I'm parsing AWS policy documents and I'm trying to send the errors in this command to /dev/null so that the user doesn't see them.
This is my code:
readarray -t aws_policy_effects < <( if aws iam get-policy-version --policy-arn "$aws_policy_arn" --version-id "$aws_policy_version_id" --profile="$aws_key" 2> /dev/null | jq -r '.PolicyVersion.Document.Statement[].Effect'
then
true
else
aws iam get-policy-version --policy-arn "$aws_policy_arn" --version-id "$aws_policy_version_id" --profile="$aws_key" | jq -r '.PolicyVersion.Document.Statement.Effect'
fi)
I'm using an 'if' statement so that the right jq query gets used based on the aws policy that we're reading.
I will get this error:
jq: error (at <stdin>:22): Cannot index string with string "Effect"

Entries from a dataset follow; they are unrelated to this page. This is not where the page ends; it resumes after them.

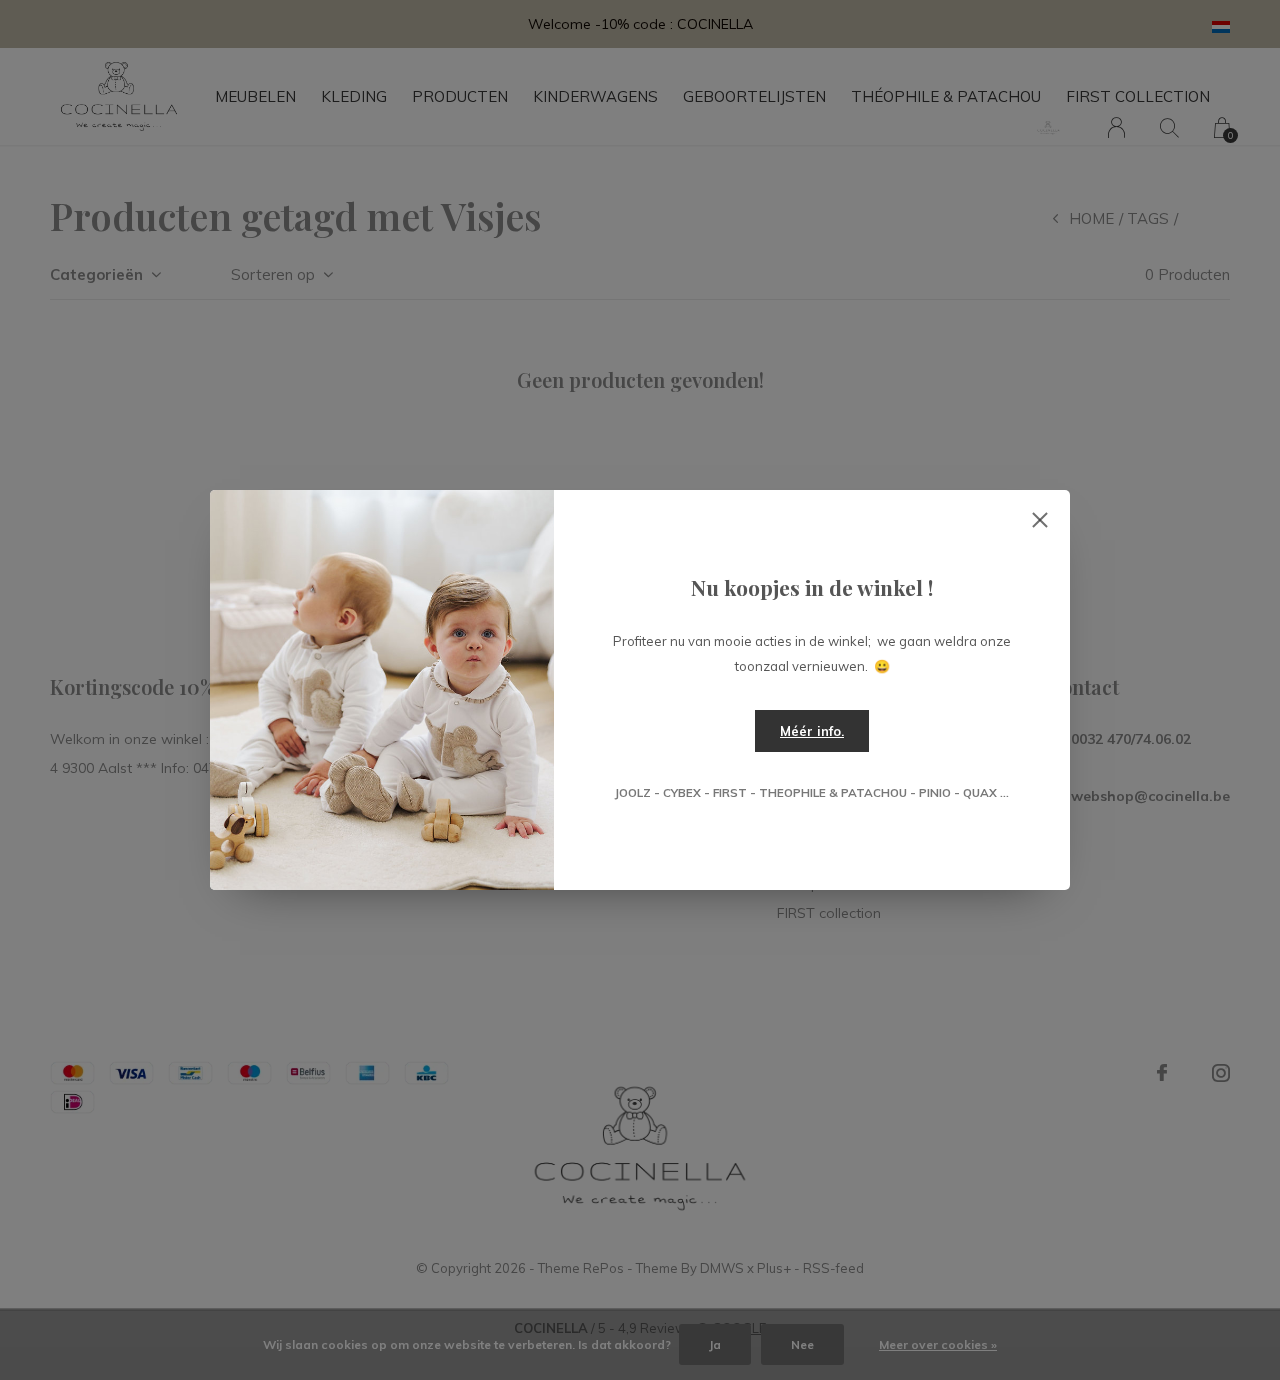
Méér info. (812, 731)
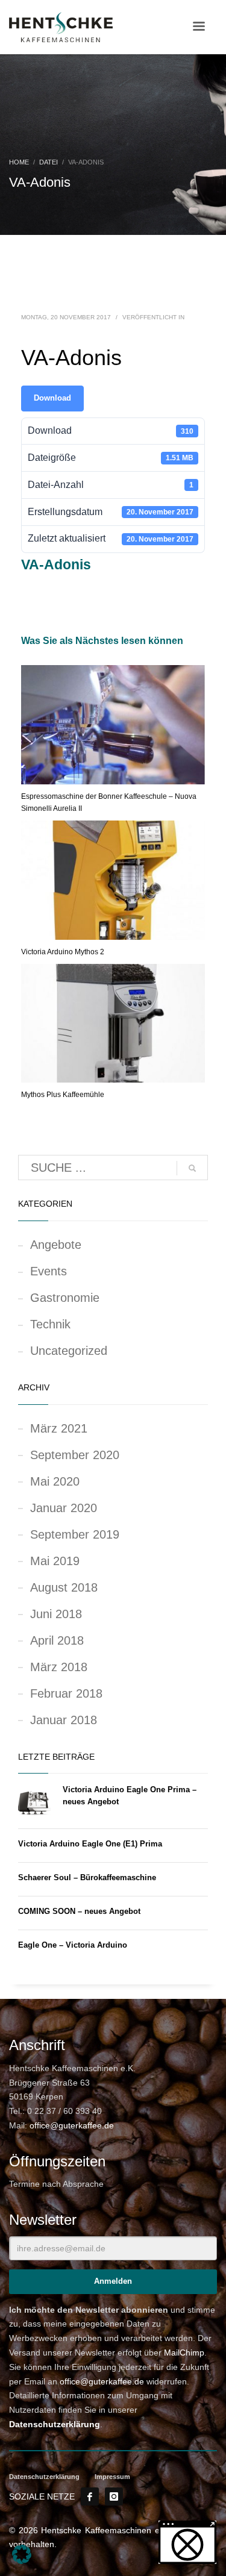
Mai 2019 (55, 1561)
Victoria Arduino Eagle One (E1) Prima (90, 1843)
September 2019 (74, 1534)
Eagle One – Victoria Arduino (72, 1944)
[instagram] (114, 2496)
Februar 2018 (66, 1693)
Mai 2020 (55, 1481)
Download (52, 397)
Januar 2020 (63, 1508)
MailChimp (184, 2352)
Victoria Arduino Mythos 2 (62, 952)
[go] (192, 1168)
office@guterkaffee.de (72, 2125)
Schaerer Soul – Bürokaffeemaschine (87, 1877)
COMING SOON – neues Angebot (79, 1911)
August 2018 (64, 1587)
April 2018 (57, 1640)
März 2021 (58, 1428)
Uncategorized (68, 1350)
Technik (50, 1324)
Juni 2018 (56, 1614)
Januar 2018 (63, 1720)
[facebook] (90, 2496)
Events (48, 1271)
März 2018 (58, 1667)
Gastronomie (64, 1297)
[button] (21, 2554)
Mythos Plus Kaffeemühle (62, 1094)
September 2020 (74, 1455)
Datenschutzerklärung (54, 2424)
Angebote (55, 1244)
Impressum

Because this command always run as the first condition of the if (if there's no list the statement of the AWS policy document):
++ jq -r '.PolicyVersion.Document.Statement[].Effect'
++ aws iam get-policy-version --policy-arn arn:aws:iam::123456789101:policy/IP_RESTRICTION --version-id v11 --profile=company-lab
Why isn't the error being buried by sending it to /dev/null? How can I get the error to not print out to the screen using this if statement?